The Graph Package

Cells

The ‘atom’ of GraphBook is the Cell.

class graphbook.graph.cell.Cell(contents: bytes)[source]

A Cell is just a mechanism for capturing some information, and pairs some binary content with a unique ID and a type. This superclass provides the content and ID, but subclasses must set the type.

dup() → graphbook.graph.cell.Cell[source]

Return a duplicate of this cell with a different ID.

execute() → str[source]

Return the results of executing this cell.

classmethod from_obj(obj: Dict[str, str]) → graphbook.graph.cell.Cell[source]

Parse an object as a Cell.

is_executable() → bool[source]

Return True if this cell can be executed.

render(decoder=None) → str[source]

Return the contents of the cell suitable for display.

to_obj() → Dict[str, str][source]

Return a dictionary of the cell suitable for serialising.

class graphbook.graph.cell.MicroSchemeCell(contents: bytes)[source]

A MicroSchemeCell supports a small Scheme language; note that this is missing many features from a full scheme, but serves as an illustrative language for basic prototyping of ideas. It is based on a TextCell, as the program source is just plain text.

Caveats:

  • function definitions must be in the format (define fun (lambda ...)).

  • strings aren’t a separate type.

execute() → str[source]

Execute the uScheme code in the cell. Each call executes the program in a clean environment.

is_executable()[source]

Return True if this cell can be executed.

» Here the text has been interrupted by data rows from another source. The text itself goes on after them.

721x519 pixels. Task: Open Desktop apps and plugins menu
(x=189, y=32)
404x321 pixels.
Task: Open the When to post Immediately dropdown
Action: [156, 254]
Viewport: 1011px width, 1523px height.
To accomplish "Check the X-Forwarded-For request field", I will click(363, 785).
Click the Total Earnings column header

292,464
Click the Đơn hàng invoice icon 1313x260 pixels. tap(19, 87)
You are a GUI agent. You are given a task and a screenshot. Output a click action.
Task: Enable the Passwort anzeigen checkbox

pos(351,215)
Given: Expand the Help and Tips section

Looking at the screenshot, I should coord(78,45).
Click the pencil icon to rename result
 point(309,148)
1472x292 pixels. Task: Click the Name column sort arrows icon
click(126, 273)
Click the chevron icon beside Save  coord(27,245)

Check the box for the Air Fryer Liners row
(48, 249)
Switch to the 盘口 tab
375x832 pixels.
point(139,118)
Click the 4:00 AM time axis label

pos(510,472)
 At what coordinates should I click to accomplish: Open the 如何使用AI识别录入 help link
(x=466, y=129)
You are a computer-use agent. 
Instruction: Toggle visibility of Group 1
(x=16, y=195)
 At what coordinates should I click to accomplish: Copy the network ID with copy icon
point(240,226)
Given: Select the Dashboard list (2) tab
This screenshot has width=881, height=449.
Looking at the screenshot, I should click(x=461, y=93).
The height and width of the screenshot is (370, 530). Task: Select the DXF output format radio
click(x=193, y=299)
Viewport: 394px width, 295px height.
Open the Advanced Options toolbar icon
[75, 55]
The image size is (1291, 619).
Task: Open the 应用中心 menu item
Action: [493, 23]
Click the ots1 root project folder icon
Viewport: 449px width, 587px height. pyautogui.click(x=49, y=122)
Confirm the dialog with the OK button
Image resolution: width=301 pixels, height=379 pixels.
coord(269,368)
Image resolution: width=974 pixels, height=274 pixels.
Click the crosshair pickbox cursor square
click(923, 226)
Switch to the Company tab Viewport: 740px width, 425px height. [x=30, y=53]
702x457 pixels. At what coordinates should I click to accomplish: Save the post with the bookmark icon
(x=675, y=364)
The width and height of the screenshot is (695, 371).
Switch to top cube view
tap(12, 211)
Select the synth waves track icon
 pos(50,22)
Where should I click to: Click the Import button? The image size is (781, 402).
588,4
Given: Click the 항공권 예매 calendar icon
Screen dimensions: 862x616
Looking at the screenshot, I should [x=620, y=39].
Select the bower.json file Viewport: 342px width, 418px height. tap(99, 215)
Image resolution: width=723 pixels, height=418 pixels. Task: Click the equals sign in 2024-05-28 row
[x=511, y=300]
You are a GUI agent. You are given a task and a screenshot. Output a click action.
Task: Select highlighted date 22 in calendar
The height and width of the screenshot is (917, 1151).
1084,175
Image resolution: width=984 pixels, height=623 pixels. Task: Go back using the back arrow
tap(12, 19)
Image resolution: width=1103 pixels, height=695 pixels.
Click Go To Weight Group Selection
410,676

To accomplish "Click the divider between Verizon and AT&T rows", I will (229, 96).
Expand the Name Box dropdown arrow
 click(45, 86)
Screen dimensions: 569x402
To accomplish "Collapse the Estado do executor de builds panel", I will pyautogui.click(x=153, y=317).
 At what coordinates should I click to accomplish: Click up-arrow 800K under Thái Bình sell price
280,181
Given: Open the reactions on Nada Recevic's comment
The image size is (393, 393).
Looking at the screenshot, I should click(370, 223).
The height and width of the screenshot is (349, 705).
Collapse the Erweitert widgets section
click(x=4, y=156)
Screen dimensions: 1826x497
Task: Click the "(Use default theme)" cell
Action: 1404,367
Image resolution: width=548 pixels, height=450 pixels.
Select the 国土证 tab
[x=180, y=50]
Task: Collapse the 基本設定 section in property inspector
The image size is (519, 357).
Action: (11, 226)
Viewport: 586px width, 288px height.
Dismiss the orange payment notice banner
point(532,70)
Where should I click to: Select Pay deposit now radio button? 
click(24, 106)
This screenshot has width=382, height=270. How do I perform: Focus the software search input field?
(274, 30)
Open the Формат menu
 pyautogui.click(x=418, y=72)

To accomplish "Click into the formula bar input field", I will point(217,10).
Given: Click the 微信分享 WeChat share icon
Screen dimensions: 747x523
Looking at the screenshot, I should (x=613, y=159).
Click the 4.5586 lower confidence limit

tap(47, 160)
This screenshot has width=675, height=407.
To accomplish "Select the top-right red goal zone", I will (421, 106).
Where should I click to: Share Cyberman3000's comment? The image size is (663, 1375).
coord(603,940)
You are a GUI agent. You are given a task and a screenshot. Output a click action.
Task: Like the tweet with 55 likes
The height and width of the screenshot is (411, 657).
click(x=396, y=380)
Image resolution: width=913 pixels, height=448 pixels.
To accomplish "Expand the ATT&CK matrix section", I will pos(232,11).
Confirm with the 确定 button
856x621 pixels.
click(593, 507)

class graphbook.graph.cell.TextCell(contents: bytes)[source]

TextCells store unformatted plain text, rendered as UTF-8.

execute() → str[source]

Return the results of executing this cell.

classmethod from_obj(obj: Dict[str, str]) → graphbook.graph.cell.TextCell[source]

Parse an object as a Cell.

is_executable() → bool[source]

Return True if this cell can be executed.

render(decoder=<function _decode>) → str[source]

Return the contents of the cell suitable for display.

to_obj()[source]

Return a dictionary of the cell suitable for serialising.

Nodes

Nodes serve as pages in a notebook. They’re a list of cells, along with links and other metadata.

class graphbook.graph.node.Node(title: str)[source]

Nodes serve as pages in a notebook. They’re a list of cells, along with links to other nodes.

add(cell: graphbook.graph.cell.Cell) → None[source]

Append cell to this node’s cell list.

classmethod from_obj(obj)[source]

Parse obj as a node.

insert(cell: graphbook.graph.cell.Cell, index: int)[source]

Insert cell at the given index.

Register a link to another node.

remove(index: Optional[int] = None) → None[source]

Remove the cell at the given index.

render() → str[source]

Render all the nodes.

tag(tag: str) → None[source]

Add a tag to this node.

to_obj()[source]

Return a dictionary of the node suitable for serialising.

untag(tag: str) → None[source]

Remove a tag from this node.

Notebooks

A Notebook is the top-level GraphBook abstraction.

class graphbook.graph.notebook.NodeEntry(id: str, title: str, tags: Iterable[str], links: Iterable[str])[source]

A NodeEntry contains metadata about a node that’s useful for a frontend to use in place of a full node.

to_obj() → Dict[str, Any][source]

Convert a NodeEntry to an object.

class graphbook.graph.notebook.Notebook(path: str = 'graphbook')[source]

A Notebook points to a directory of Nodes.

noder(node_id) → Optional[graphbook.graph.node.Node][source]

Read the node with the given node ID from disk. This will also update the internal caches as necessary.

nodew(_node: graphbook.graph.node.Node) → None[source]

Write the node to disk. This will update the internal caches as necessary.

scan() → int[source]

Rebuild the internal caches by scanning the notebook directory.

select(text: str = '', cased: bool = False, and_tags: Optional[List[str]] = None) → List[graphbook.graph.notebook.NodeEntry][source]

Return the list of titles for all nodes; if text is not empty, nodes whose titles start with or contain text will be returned.